--- START ---

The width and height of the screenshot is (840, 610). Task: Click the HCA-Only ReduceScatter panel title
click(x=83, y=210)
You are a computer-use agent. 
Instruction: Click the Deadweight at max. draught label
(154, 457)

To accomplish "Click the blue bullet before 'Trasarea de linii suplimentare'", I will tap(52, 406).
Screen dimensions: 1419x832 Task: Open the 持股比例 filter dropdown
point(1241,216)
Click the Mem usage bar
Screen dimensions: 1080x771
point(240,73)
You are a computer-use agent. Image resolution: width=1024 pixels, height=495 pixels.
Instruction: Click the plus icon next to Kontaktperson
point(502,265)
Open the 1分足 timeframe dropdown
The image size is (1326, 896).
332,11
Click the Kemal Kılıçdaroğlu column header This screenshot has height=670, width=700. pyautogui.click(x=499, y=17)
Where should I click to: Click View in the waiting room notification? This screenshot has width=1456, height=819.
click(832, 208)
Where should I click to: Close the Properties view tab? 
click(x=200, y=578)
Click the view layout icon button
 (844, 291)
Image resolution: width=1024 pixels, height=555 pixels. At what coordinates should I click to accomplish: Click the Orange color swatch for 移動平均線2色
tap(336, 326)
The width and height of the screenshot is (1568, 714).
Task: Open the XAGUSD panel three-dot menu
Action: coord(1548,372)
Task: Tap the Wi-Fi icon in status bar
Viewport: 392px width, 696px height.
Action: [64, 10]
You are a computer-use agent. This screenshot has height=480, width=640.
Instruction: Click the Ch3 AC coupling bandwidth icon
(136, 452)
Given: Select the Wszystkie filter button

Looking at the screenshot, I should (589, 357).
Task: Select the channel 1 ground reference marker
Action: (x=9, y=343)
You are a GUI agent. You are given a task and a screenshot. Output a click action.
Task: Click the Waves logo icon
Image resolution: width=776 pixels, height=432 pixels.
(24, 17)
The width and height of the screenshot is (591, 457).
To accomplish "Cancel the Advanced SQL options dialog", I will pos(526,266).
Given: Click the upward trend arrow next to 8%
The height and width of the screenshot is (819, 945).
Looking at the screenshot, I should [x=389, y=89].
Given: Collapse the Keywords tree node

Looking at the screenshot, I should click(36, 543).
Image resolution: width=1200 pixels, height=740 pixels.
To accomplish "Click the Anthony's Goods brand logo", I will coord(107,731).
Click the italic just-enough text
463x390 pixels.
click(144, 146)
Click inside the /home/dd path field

--- END ---

**TASK REQUIREMENTS**
All the data above is to be given again, exactly.

**SOLUTION**
The width and height of the screenshot is (840, 610). Task: Click the HCA-Only ReduceScatter panel title
click(x=83, y=210)
You are a computer-use agent. 
Instruction: Click the Deadweight at max. draught label
(154, 457)

To accomplish "Click the blue bullet before 'Trasarea de linii suplimentare'", I will tap(52, 406).
Screen dimensions: 1419x832 Task: Open the 持股比例 filter dropdown
point(1241,216)
Click the Mem usage bar
Screen dimensions: 1080x771
point(240,73)
You are a computer-use agent. Image resolution: width=1024 pixels, height=495 pixels.
Instruction: Click the plus icon next to Kontaktperson
point(502,265)
Open the 1分足 timeframe dropdown
The image size is (1326, 896).
332,11
Click the Kemal Kılıçdaroğlu column header This screenshot has height=670, width=700. pyautogui.click(x=499, y=17)
Where should I click to: Click View in the waiting room notification? This screenshot has width=1456, height=819.
click(832, 208)
Where should I click to: Close the Properties view tab? 
click(x=200, y=578)
Click the view layout icon button
 (844, 291)
Image resolution: width=1024 pixels, height=555 pixels. At what coordinates should I click to accomplish: Click the Orange color swatch for 移動平均線2色
tap(336, 326)
The width and height of the screenshot is (1568, 714).
Task: Open the XAGUSD panel three-dot menu
Action: coord(1548,372)
Task: Tap the Wi-Fi icon in status bar
Viewport: 392px width, 696px height.
Action: [64, 10]
You are a computer-use agent. This screenshot has height=480, width=640.
Instruction: Click the Ch3 AC coupling bandwidth icon
(136, 452)
Given: Select the Wszystkie filter button

Looking at the screenshot, I should (589, 357).
Task: Select the channel 1 ground reference marker
Action: (x=9, y=343)
You are a GUI agent. You are given a task and a screenshot. Output a click action.
Task: Click the Waves logo icon
Image resolution: width=776 pixels, height=432 pixels.
(24, 17)
The width and height of the screenshot is (591, 457).
To accomplish "Cancel the Advanced SQL options dialog", I will pos(526,266).
Given: Click the upward trend arrow next to 8%
The height and width of the screenshot is (819, 945).
Looking at the screenshot, I should [x=389, y=89].
Given: Collapse the Keywords tree node

Looking at the screenshot, I should click(36, 543).
Image resolution: width=1200 pixels, height=740 pixels.
To accomplish "Click the Anthony's Goods brand logo", I will coord(107,731).
Click the italic just-enough text
463x390 pixels.
click(144, 146)
Click inside the /home/dd path field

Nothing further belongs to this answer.